→ **WORK ITEM**
In these entries, tally the lines where "Toggle" occurs. Respond with only the count.

** DATASET RECORDS follows **

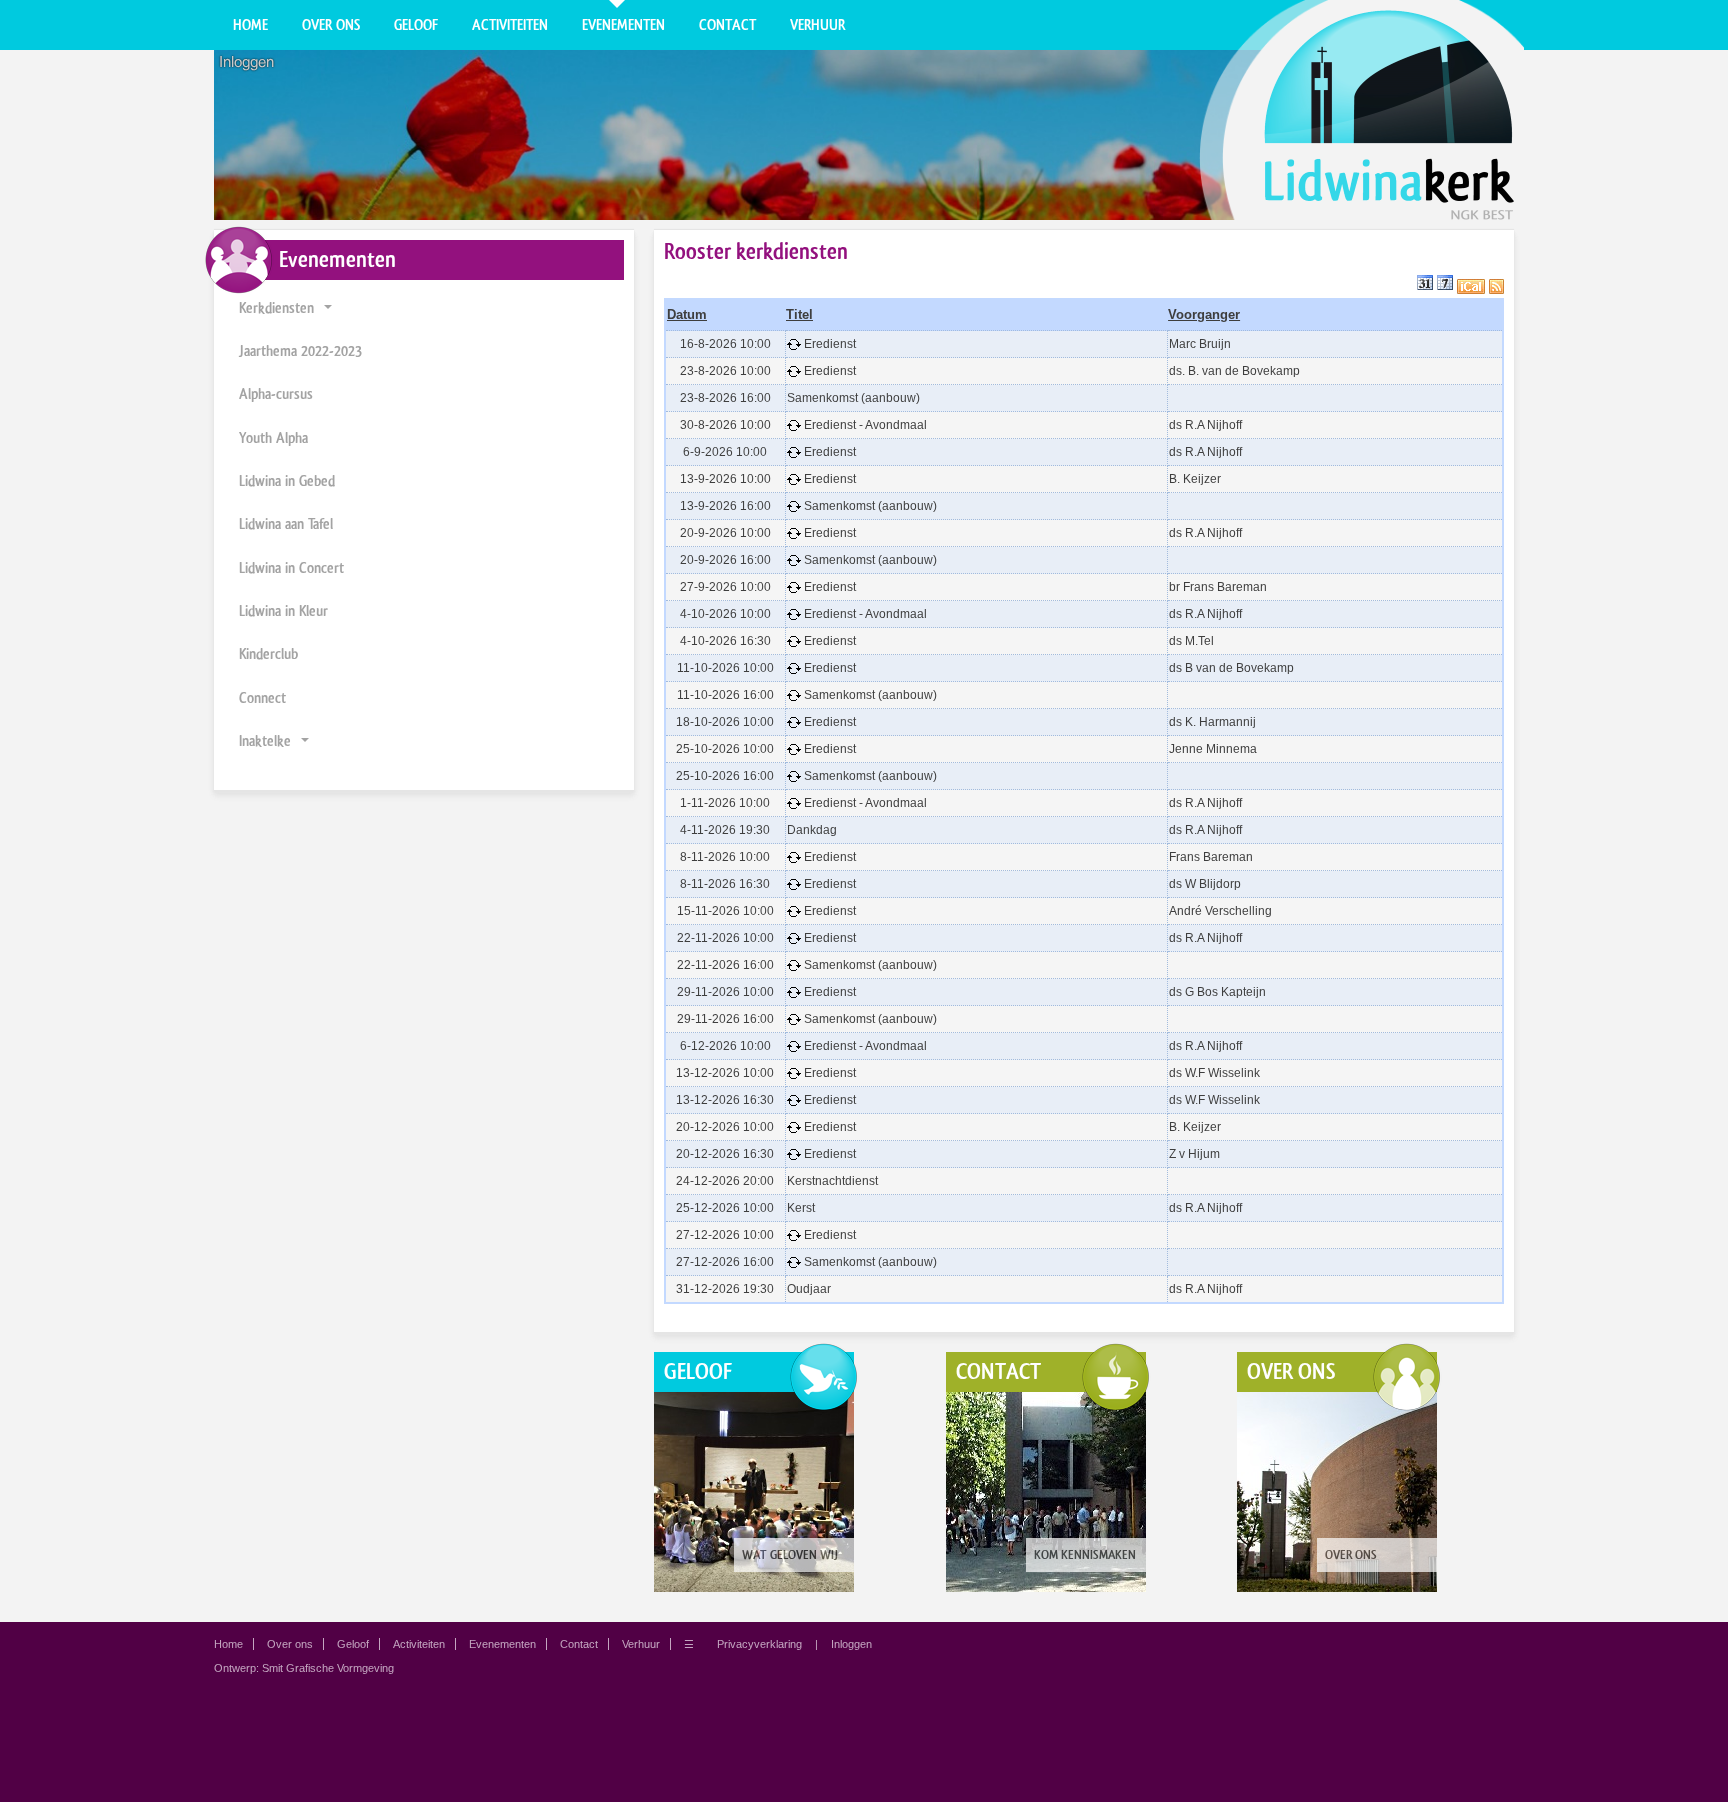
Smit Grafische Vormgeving (328, 1668)
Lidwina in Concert (291, 568)
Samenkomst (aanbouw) (853, 398)
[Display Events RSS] (1496, 285)
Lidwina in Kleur (283, 611)
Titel (799, 314)
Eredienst (830, 344)
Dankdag (812, 830)
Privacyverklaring (759, 1644)
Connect (262, 698)
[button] (328, 308)
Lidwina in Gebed (287, 481)
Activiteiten (510, 25)
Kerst (801, 1208)
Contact (727, 25)
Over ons (331, 25)
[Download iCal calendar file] (1471, 285)
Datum (687, 314)
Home (250, 25)
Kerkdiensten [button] (276, 308)
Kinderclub (268, 654)
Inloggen (246, 62)
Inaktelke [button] (265, 741)
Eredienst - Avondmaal (865, 425)
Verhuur (817, 25)
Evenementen (623, 25)
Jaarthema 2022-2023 (300, 351)
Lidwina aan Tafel (286, 524)
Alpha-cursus (276, 394)
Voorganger (1204, 314)
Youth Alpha (273, 438)
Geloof (416, 25)
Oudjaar (809, 1289)
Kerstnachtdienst (832, 1181)
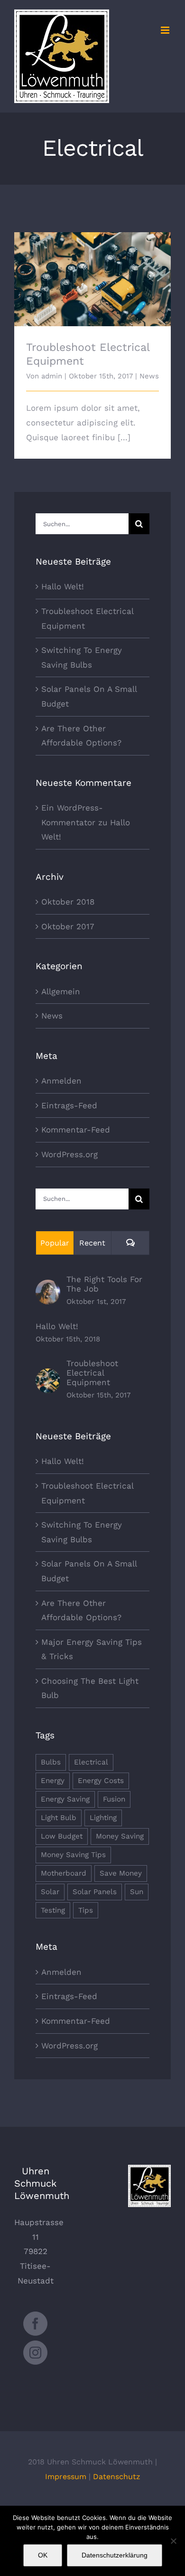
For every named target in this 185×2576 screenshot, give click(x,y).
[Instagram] (35, 2352)
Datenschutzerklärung (115, 2555)
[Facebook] (35, 2324)
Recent (92, 1242)
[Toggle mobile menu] (166, 30)
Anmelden (61, 1080)
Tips (85, 1910)
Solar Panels (95, 1891)
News (149, 376)
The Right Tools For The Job (104, 1283)
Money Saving (120, 1836)
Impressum (65, 2476)
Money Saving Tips (73, 1854)
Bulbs (51, 1762)
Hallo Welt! (62, 586)
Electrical (91, 1762)
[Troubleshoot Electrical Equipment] (48, 1375)
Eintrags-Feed (69, 1105)
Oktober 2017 (67, 926)
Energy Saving (65, 1799)
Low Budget (62, 1836)
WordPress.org (69, 1154)
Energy (53, 1780)
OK (42, 2555)
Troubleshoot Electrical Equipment (92, 271)
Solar (50, 1891)
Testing (53, 1910)
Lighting (103, 1817)
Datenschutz (116, 2476)
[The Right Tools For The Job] (48, 1287)
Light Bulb (58, 1817)
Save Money (121, 1873)
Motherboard (63, 1873)
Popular (54, 1242)
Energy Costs (101, 1780)
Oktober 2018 (67, 901)
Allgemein (60, 991)
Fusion (114, 1799)
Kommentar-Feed (75, 1129)
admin (51, 376)
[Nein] (173, 2541)
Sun (136, 1891)
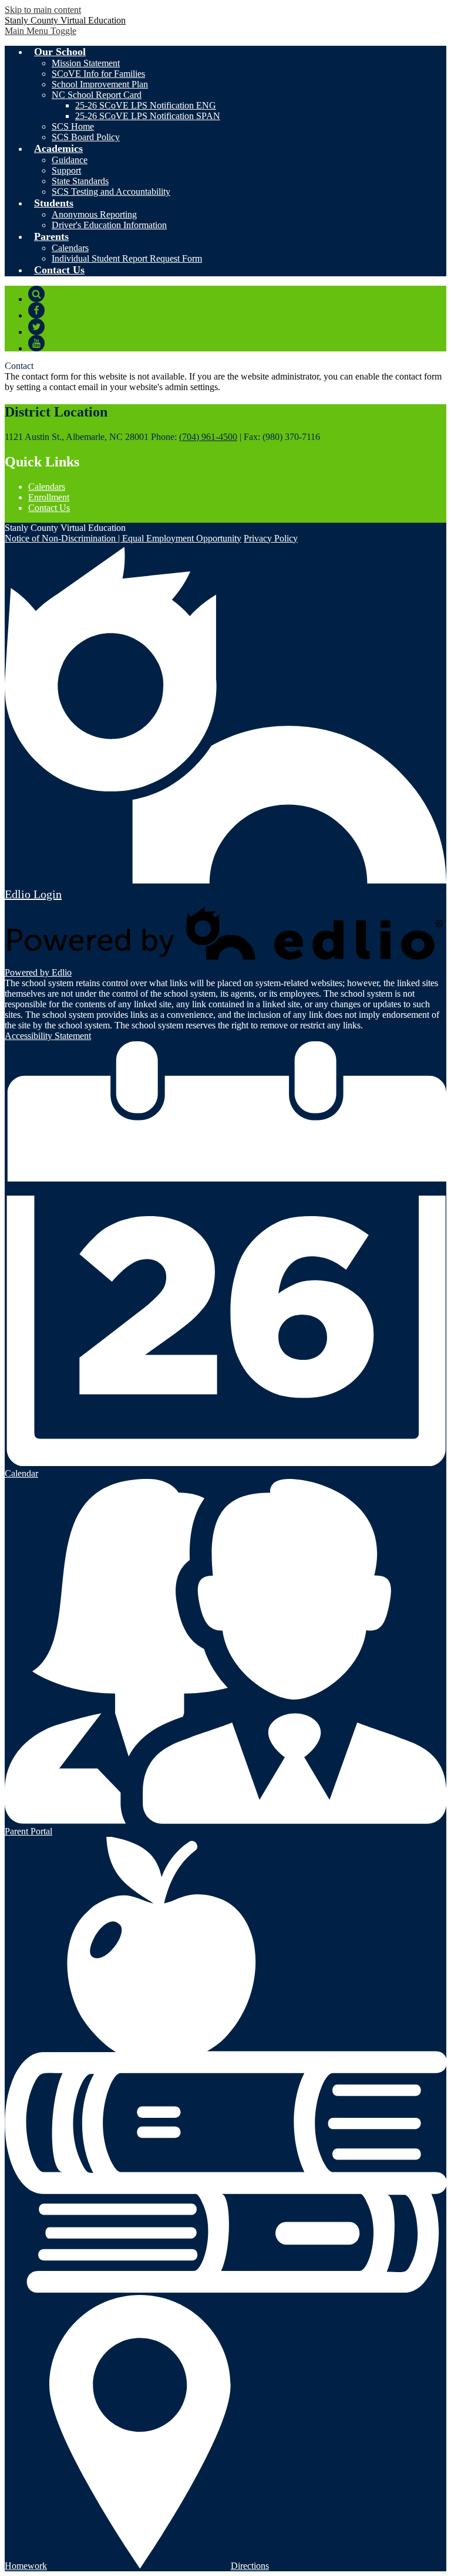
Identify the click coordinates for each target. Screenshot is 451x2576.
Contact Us (49, 508)
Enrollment (48, 497)
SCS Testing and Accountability (111, 192)
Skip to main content (43, 10)
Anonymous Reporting (94, 214)
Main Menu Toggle (40, 31)
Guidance (69, 160)
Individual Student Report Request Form (127, 258)
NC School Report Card (97, 95)
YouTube (36, 343)
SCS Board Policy (86, 137)
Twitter (36, 327)
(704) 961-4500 (208, 437)
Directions (250, 2566)
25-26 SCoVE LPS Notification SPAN (147, 116)
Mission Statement (86, 63)
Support (66, 170)
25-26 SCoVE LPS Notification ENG (145, 105)
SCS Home (73, 126)
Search (36, 294)
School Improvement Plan (100, 84)
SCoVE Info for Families (98, 74)
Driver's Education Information (109, 225)
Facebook (36, 310)
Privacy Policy (271, 538)
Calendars (70, 248)
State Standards (80, 181)
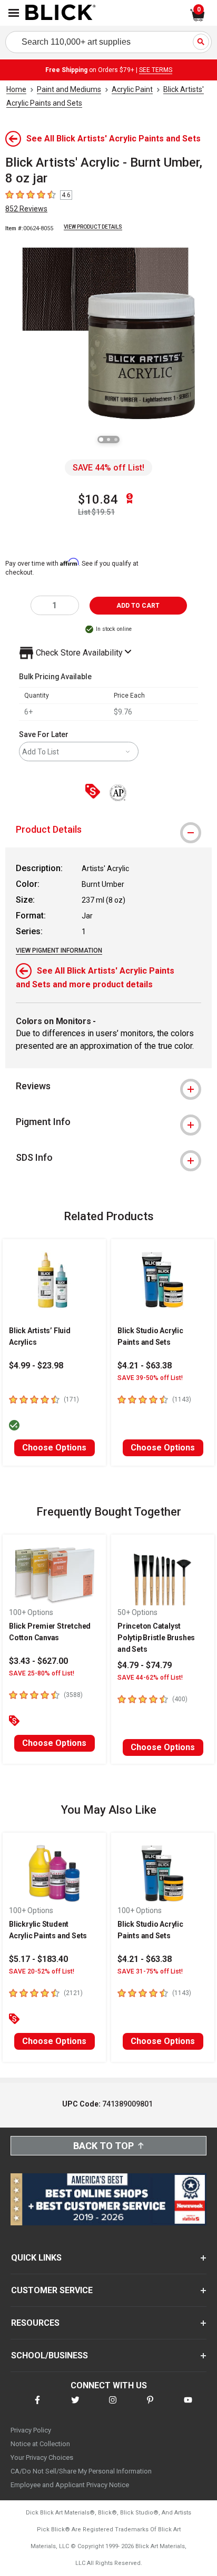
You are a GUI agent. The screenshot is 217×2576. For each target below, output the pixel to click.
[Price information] (94, 792)
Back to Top (103, 2145)
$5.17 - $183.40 (38, 1959)
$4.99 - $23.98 (36, 1366)
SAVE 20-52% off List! (41, 1971)
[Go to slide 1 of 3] (101, 439)
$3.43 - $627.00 (38, 1661)
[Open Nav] (13, 13)
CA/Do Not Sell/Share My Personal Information (81, 2471)
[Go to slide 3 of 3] (116, 439)
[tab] (108, 829)
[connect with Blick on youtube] (188, 2406)
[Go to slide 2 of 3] (108, 439)
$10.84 (98, 499)
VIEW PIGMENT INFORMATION (59, 950)
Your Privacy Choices (42, 2457)
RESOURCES (35, 2323)
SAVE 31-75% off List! (150, 1971)
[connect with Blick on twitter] (75, 2406)
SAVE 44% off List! (108, 468)
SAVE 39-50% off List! (150, 1378)
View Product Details (93, 227)
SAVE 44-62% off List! (150, 1677)
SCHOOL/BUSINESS (49, 2355)
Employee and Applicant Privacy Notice (70, 2485)
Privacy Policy (31, 2430)
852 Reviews (26, 209)
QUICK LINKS (36, 2258)
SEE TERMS (155, 70)
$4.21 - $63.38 (144, 1366)
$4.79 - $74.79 (144, 1665)
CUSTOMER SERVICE (52, 2290)
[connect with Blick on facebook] (37, 2406)
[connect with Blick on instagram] (112, 2406)
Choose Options (54, 1448)
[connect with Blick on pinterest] (150, 2406)
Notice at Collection (40, 2444)
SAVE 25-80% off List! (41, 1673)
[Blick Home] (60, 13)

** End of DATASET RECORDS **

→ **WRITTEN RESPONSE**
2